Yesterday we celebrated another Thanksgiving.  Just five days prior I celebrated my 12th wedding anniversary.  When I look at how things have changed and rearranged and changed again, I can't help but to be thankful for everything that has happened to me.

When my husband and I first married, we were two struggling grad school students.  Within a year we were on our way to our journey in parenthood. Several years later, we added to that journey.  In between, we had career changes, lost several family members, witnessed serious illness in close family members, and generally experienced life.

Fast forward several more years.  Add in temporary unemployment, a relocation, growing children, and new beginnings.

Enter this year.  From frustrations to triumphs, all things have made me realize how fortunate I am and how thankful I should be:
 
My family is healthy. 
My husband and I are both employed. 
We have been given a chance to positively impact children outside of our family, church, and my job as a teacher. 
My husband has embraced his faith more than ever before and the changes in him have made positive things occur in our household.  His faith has impacted my faith and trickled to the children.
We have friends who love us unconditionally, and in turn, we feel the same about them.

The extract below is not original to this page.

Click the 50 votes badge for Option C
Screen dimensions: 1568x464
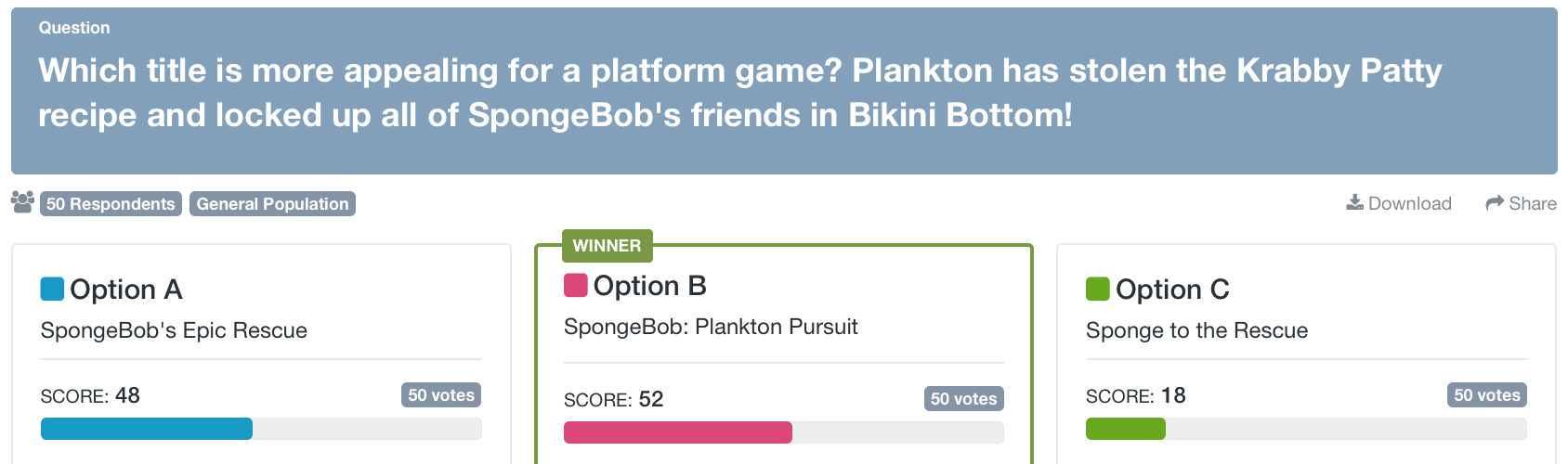1486,395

There is nothing else I need right now.

I am simply thankful.

Sunday, November 7, 2010

Promises

Promise: a sign that gives reason for expecting success.

I've been thinking about God's promises lately.  I have been in this place where I am not sure that I want to continue teaching.  Don't get me wrong; I love being with the children and teaching and learning right along with them.  I've been doing this for 10 years now. 

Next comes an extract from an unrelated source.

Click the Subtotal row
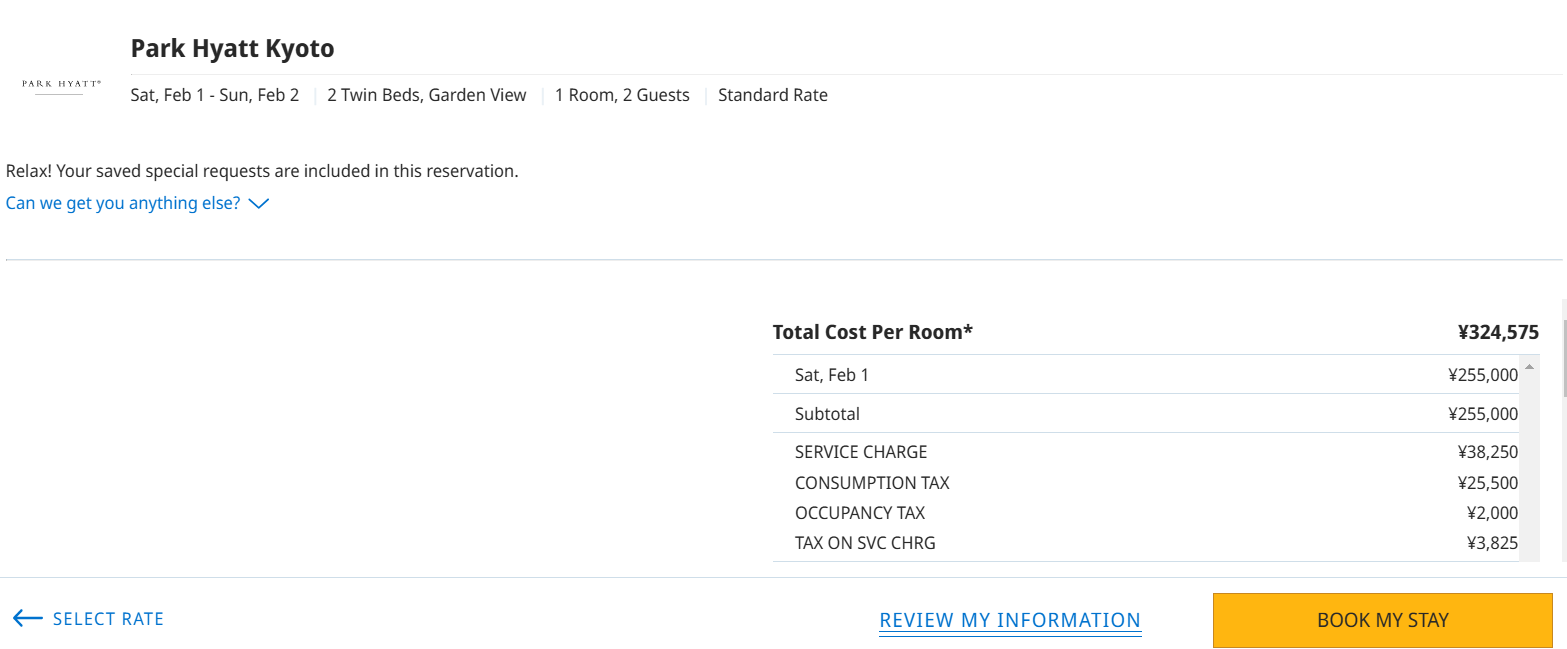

I'm not sure I want to deal with all of the bureaucratic changes that keep occurring in the field of education.  Furthermore, I am looking at my own two children and seeing the effects that some of these changes have had on them.  Not that my children are suffering academically, but I feel that they could be challenged more, that they need to be able to explore more, that they need to be able to grow into their own academically.  Both of my children are considered to be above grade level, and both of them have been part of gifted enrichment programs at their schools. 

But what does that mean, exactly?  Working in two different districts, in two different states, has shown me the inconsistency between states regarding children's education.  Some of the things I used to teach my students in my former district are considered to be enrichment or even "gifted" in my current district.  When I teach my current class, I still teach them from some of the same standards and with some of the same practices I used in my former district.  I know my students are learning.  But more and more, I see us teachers being pushed to teach to the test, standards checklists for mastery being cut back, new programs that dumb down the curriculum further and further, and adjustments in old programs that aren't helping anyone.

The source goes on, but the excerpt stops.